Am I Adulting Yet?

When I left home, I moved into a sharehouse. From there, in with a partner who I would spend the bulk of my ’20s with. After that, when I began transitioning, I moved back into a sharehouse. What I’m getting at is this: I have always lived with other people. You can… probably guess where this is going.

I’d been planning to try living on my own this year. For the first time in a decade, I have a stable full-time job. Not the best paying in the world (it’s game dev, after all) but one where, frustrating bugs aside, I enjoy the company I work with and the company I work for.

So I’d been saving up. Figured out the suburb I wanted to move to. Thing is, it wasn’t supposed to happen until June or July.

Sometimes, the best things happen to us when our hands are forced. I had to borrow money. I had to scramble a bit, but suddenly knowing I had merely two weeks to find somewhere to live… I managed it. I found a 90% perfect apartment in the suburb I wanted, my application was accepted (in fact, my application for my backup apartments were accepted to – unlike every other time I’ve been apartment-hunting in my life) and just 9 days from first finding out I had to leave… I am living here, in this apartment, alone for the first time in my life.

I’d say I was about 80% excited and 20% scared. I’m quite an extrovert, and I need human contact to recharge my batteries, so to speak. So living without housemates outright terrified. But I am moving to within walking distance of about 6-7 very close friends, so that softened the blow a bit. Plus, I figured, who knows when I will get the chance again? I am dating right now, but the people I’m seeing… it’s quite casual. There’s no domestic partner on the horizon for me right now, so it seemed like the best time to give it a go. Who knows – maybe I’d love it?

It’s weird suddenly realising that I am alone here. No housemate to run social events by. No partner to check in with before buying new appliances, crockery or throw rugs. It feels… amazing. Not that I wouldn’t love to share my life with someone again, but right now, this feels like everything I needed.

I spent the last four years living with friends, who in a way acted as a buffer. I had little contact with real estate agents or the like, so I could quietly transition and get used to my new life.

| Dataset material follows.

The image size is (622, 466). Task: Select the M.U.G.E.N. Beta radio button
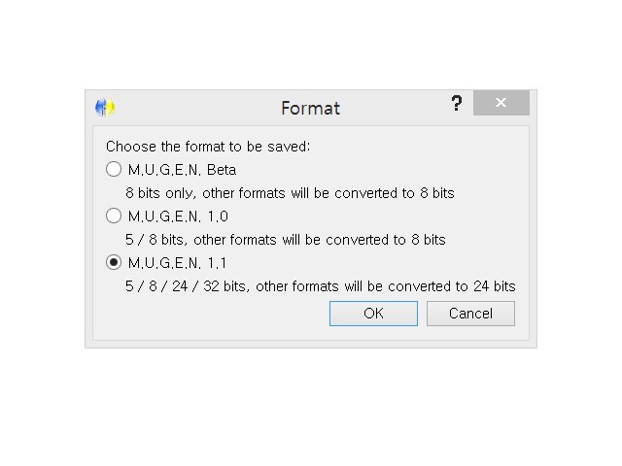point(114,169)
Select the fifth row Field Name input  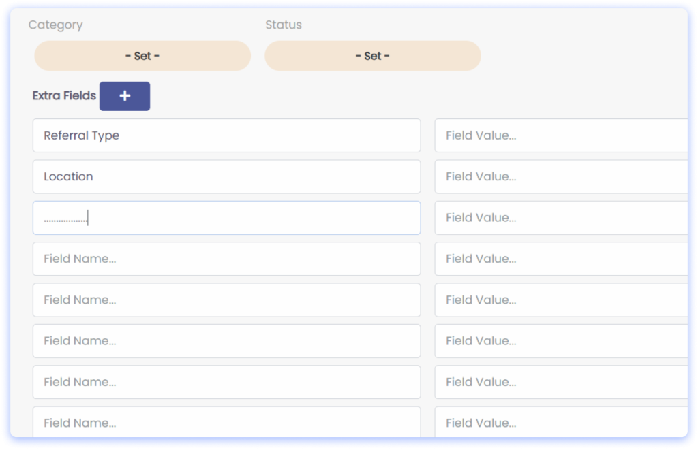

Well, I’m used to it now, and things are… easier. I realised that before I transitioned, dysphoria’s attendant social anxiety, for me, meant that I would do anything to avoid interacting with strangers. Neighbours, shopkeepers, even delivery drivers scared me.

Not any more. I smile at my neighbours. I voluntarily go to a normal checkout at the supermarket rather than seeking out the self-checkout lane.

Is this… adulting? I hate the term, but life doesn’t scare me now. I can do all the household things, I can deal with my real estate agent, make smalltalk with the kid working the til at the local supermarket.

I don’t think I realised how much dysphoria-related anxiety had affected my life until recently. But now, it feels like I can be, with little care or fear. They’re just other humans.

So here I am, in The Sims buy mode, making my house and preparing to play single-player for a while.